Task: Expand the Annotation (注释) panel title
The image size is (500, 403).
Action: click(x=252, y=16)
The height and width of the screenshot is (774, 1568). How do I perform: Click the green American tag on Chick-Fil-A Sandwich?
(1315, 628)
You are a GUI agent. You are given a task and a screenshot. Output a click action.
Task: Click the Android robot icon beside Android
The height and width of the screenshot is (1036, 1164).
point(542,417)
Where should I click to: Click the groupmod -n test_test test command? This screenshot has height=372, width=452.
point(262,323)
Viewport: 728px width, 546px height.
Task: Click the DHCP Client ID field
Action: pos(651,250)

━━━━

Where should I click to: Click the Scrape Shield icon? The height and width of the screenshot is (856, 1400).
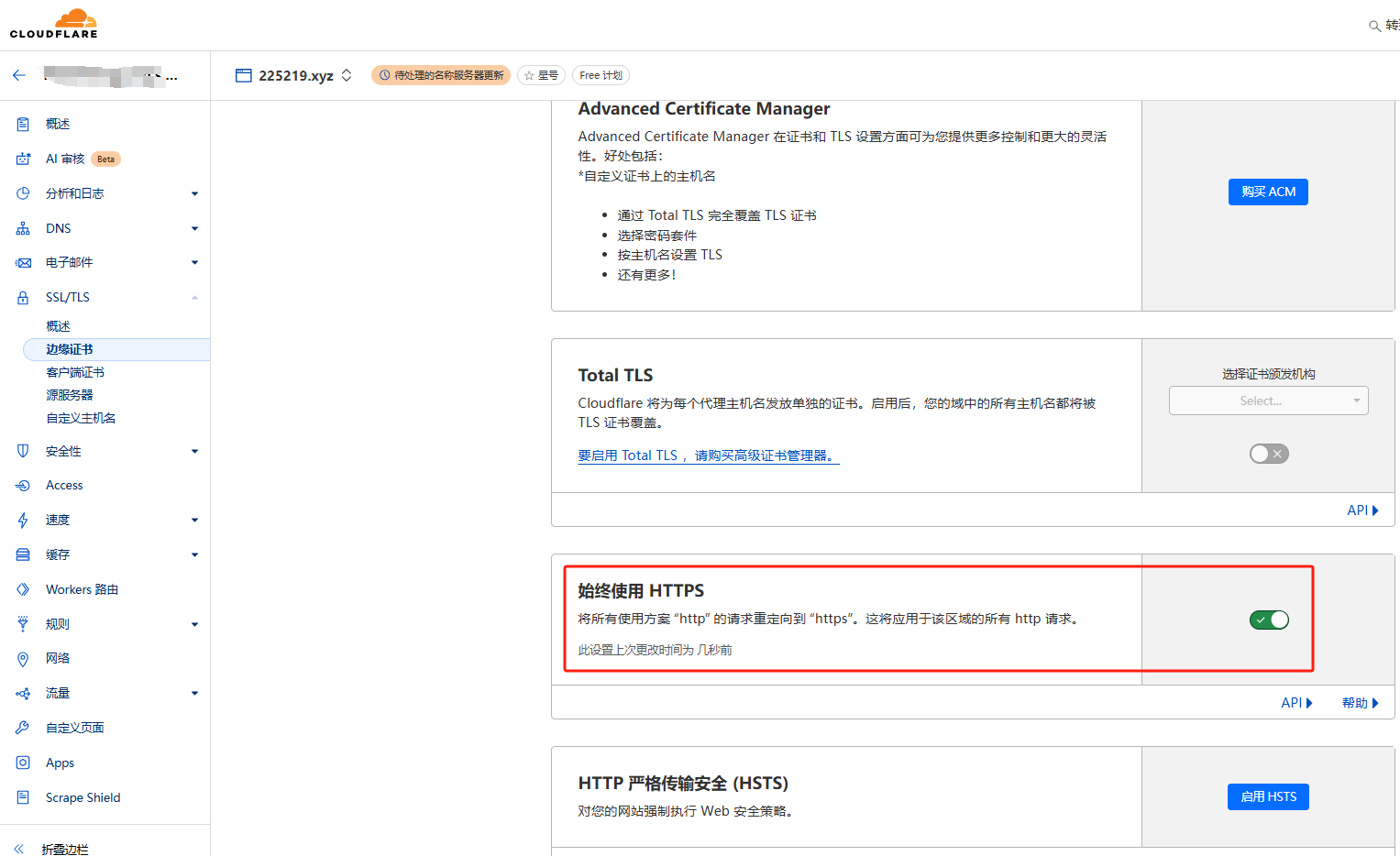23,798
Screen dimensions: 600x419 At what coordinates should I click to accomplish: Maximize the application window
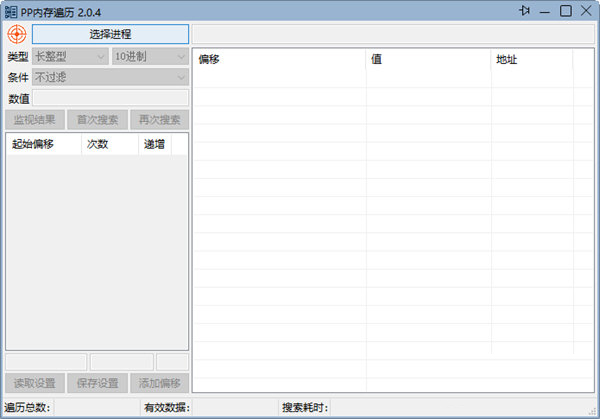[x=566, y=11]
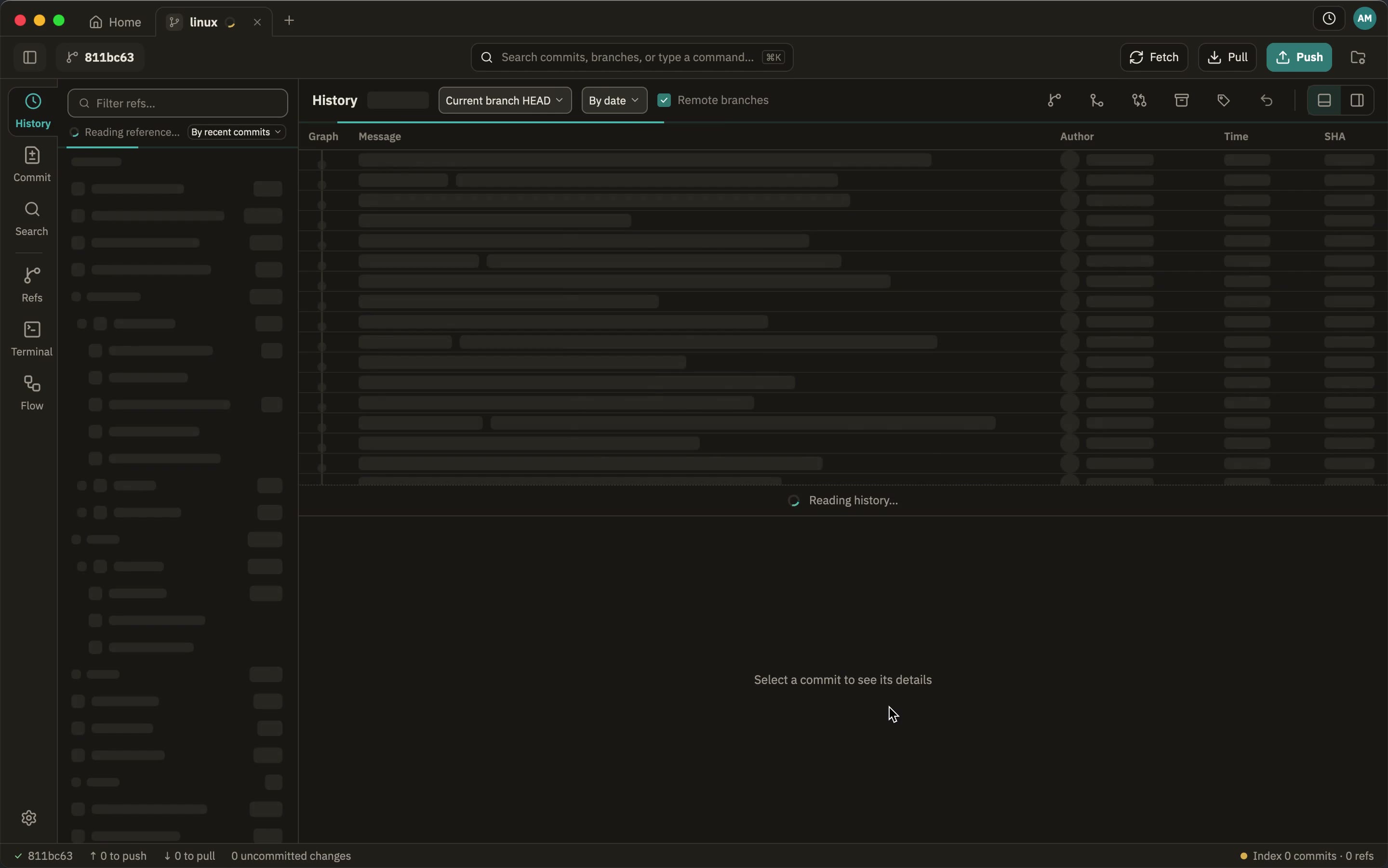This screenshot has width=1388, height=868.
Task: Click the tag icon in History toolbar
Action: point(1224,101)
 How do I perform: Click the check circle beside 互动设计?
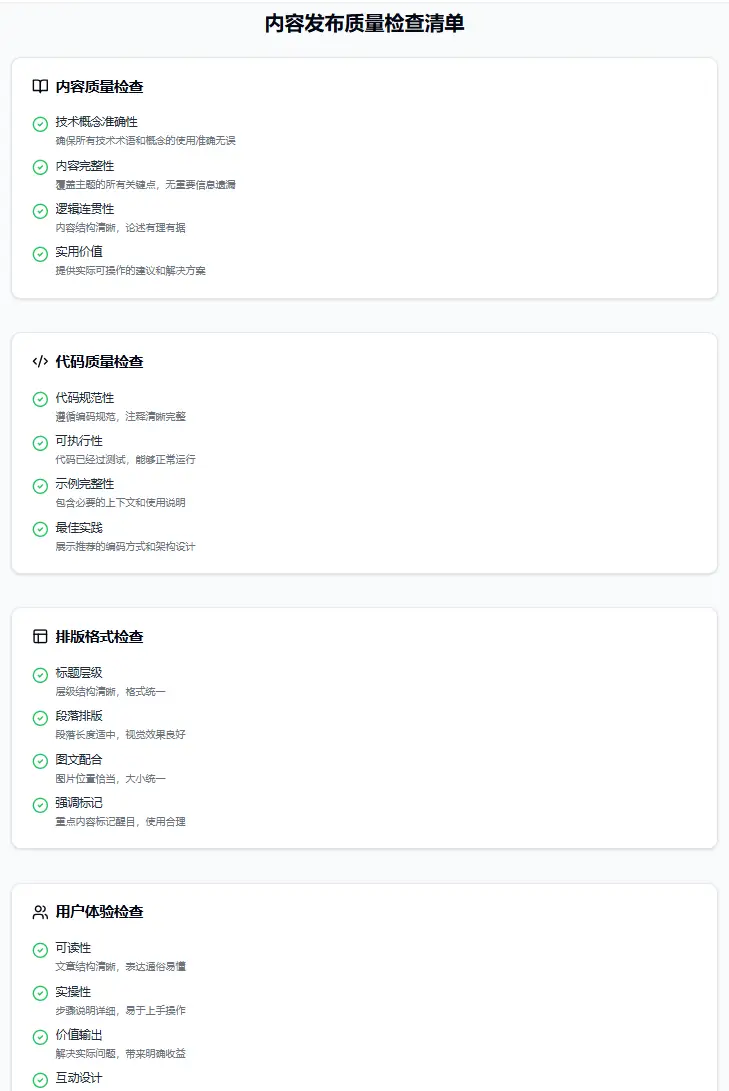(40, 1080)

━━━━

What you have to do: Copy the records word for word, starting with the line containing "Task: Expand the Annotation (注释) panel title" and going on through the line containing "Action: pos(651,250)".

Result of the task:
Task: Expand the Annotation (注释) panel title
The image size is (500, 403).
Action: click(x=252, y=16)
The height and width of the screenshot is (774, 1568). How do I perform: Click the green American tag on Chick-Fil-A Sandwich?
(1315, 628)
You are a GUI agent. You are given a task and a screenshot. Output a click action.
Task: Click the Android robot icon beside Android
The height and width of the screenshot is (1036, 1164).
point(542,417)
Where should I click to: Click the groupmod -n test_test test command? This screenshot has height=372, width=452.
point(262,323)
Viewport: 728px width, 546px height.
Task: Click the DHCP Client ID field
Action: pos(651,250)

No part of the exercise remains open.